Randazzo Enterprises sued its reinsurer, Applied Underwriters Captive Risk Assurance Company, Inc. in California federal court over Applied’s calculation of premiums of the reinsurance agreement entered between them. Invoking the arbitration clause set forth in the reinsurance agreement, Applied filed a demand for arbitration and, in the pending federal case, moved to compel arbitration and to dismiss Randazzo’s complaint. The court determined it must first consider whether a valid arbitration clause exists and, if so, whether the arbitration encompasses the dispute at issue. To do so, the court found it must apply ordinary state law principles governing the formation and construction of contracts. Applying these principles to the facts before it, the court first rejected Randazo’s argument that the arbitration clause was unenforceable under Nebraska law which the parties agreed would govern. Nebraska law only applied to issues of substantive law and not to arbitration. Moreover, even if Nebraska law were to apply, it was preempted by the Federal Arbitration Act.
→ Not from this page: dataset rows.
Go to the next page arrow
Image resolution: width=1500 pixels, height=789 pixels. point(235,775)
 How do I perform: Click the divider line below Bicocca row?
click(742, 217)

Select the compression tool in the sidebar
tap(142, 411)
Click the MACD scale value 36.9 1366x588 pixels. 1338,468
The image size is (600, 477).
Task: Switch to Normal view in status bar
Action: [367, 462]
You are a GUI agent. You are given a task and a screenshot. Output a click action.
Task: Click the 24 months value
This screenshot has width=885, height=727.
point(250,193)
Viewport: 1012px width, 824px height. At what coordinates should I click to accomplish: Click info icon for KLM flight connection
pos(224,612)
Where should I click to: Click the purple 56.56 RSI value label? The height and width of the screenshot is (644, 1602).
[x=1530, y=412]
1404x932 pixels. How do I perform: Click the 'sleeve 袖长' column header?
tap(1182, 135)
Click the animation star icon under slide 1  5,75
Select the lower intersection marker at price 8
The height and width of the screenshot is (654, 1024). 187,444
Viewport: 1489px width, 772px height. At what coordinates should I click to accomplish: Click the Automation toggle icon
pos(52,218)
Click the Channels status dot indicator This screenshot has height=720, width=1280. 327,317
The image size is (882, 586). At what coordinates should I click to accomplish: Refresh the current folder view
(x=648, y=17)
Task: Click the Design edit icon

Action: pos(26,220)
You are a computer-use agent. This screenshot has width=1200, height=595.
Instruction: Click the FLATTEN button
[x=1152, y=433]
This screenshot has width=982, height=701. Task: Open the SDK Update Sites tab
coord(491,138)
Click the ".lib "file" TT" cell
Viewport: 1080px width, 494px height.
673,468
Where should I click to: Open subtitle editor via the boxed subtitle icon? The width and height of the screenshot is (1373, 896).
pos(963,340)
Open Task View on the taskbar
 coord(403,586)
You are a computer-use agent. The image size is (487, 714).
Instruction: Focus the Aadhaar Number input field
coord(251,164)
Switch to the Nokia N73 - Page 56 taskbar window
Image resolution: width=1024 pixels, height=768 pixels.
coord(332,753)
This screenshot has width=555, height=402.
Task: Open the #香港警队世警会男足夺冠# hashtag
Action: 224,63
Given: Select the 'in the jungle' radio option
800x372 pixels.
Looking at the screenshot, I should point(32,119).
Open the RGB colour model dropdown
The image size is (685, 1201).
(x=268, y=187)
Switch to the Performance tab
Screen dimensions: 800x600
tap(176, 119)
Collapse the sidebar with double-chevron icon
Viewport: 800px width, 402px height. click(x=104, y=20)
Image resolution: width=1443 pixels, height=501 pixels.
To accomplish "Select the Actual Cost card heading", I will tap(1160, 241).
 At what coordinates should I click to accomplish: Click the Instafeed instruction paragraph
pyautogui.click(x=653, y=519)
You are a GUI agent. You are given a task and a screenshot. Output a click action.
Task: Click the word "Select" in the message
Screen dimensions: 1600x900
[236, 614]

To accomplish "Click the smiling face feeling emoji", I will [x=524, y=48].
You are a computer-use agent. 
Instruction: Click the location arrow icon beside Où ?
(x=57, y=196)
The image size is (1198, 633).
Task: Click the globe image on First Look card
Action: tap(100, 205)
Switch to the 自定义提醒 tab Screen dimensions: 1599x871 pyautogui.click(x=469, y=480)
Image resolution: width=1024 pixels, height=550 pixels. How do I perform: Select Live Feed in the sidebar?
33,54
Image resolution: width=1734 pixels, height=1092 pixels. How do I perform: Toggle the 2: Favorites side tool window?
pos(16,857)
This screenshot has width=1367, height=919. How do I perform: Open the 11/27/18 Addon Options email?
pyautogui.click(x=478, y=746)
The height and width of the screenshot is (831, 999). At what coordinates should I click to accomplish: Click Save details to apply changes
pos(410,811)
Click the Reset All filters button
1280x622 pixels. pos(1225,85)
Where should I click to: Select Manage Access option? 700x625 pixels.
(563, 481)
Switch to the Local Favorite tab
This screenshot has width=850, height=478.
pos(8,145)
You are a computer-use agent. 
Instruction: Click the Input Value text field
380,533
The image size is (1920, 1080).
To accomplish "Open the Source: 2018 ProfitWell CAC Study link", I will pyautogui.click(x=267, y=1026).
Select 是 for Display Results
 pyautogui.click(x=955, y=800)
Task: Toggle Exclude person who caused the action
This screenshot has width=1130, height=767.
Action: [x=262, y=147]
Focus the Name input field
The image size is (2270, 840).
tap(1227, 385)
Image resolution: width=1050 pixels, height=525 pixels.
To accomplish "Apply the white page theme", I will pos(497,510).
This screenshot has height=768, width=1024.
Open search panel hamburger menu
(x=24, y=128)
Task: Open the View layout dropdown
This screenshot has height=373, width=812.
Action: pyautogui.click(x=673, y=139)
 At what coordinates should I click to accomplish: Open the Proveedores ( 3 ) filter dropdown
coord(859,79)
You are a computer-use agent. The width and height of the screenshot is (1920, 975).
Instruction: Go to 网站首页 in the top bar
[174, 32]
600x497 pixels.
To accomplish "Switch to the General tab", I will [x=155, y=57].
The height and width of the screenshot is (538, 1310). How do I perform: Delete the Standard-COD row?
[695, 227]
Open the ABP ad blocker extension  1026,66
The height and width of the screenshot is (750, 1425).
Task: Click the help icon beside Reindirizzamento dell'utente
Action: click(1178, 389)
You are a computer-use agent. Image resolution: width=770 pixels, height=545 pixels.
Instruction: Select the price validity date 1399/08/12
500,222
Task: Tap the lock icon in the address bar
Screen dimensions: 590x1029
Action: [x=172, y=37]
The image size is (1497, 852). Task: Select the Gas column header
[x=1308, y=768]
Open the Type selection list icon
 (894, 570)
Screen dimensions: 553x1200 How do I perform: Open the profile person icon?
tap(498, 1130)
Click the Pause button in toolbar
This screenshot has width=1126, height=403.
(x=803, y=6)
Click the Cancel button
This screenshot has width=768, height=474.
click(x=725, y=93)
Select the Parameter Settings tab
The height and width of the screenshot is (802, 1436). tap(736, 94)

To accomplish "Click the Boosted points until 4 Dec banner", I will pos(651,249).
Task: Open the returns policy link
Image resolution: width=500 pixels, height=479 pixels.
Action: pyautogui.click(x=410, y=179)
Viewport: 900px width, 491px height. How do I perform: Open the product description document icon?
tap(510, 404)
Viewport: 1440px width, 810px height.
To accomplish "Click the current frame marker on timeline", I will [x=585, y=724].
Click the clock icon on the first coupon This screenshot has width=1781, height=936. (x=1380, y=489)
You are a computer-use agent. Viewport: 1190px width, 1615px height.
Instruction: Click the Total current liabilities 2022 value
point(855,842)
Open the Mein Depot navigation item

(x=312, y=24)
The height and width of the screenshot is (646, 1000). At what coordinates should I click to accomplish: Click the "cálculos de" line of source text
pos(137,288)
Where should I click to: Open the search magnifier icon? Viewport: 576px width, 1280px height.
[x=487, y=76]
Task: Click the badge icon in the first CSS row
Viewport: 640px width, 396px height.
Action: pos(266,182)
The court then turned to Randazzo’s argument that the arbitration agreement was unconscionable. Under California law, a contract must be unconscionable both procedurally and substantively in order to be rendered invalid. Here, because Randazzo had no opportunity to negotiate the arbitration provision, the agreement was an adhesion contract and therefore procedurally unconscionable. The Court then analyzed whether two specific provisions were substantively unconscionable. Under California law, a contract is substantively unconscionable when it is so one-sided that “it shocks the conscience.” The provision regarding the choice of arbitrator, requiring the arbitrators to be active or retired disinterested officials of insurance or reinsurance companies, was not substantively unconscionable. However, the provision which allowed only Applied to seek injunctive relief in Court was found substantively unconscionable, since it exceeded the rights afforded parties in an arbitration under California law and was so one-sided that it could not be justified as a legitimate commercial need. However, because California law permits a court to sever an unconscionable provision from an agreement, the parties’ agreement was not invalid because that one clause could easily be stricken without the need to reform the agreement. Finally, the court concluded that Randazzo’s claims related to the execution, delivery, construction or enforceability of the reinsurance contract, such that all of Randazzo’s claims were subject to arbitration. Randazzo Enterprises, Inc. v. Applied Underwriters Captive Risk Assurance Company, Case No. 5:14-CV-02374-EJD (USDC N.D. Cal. Dec. 11, 2014).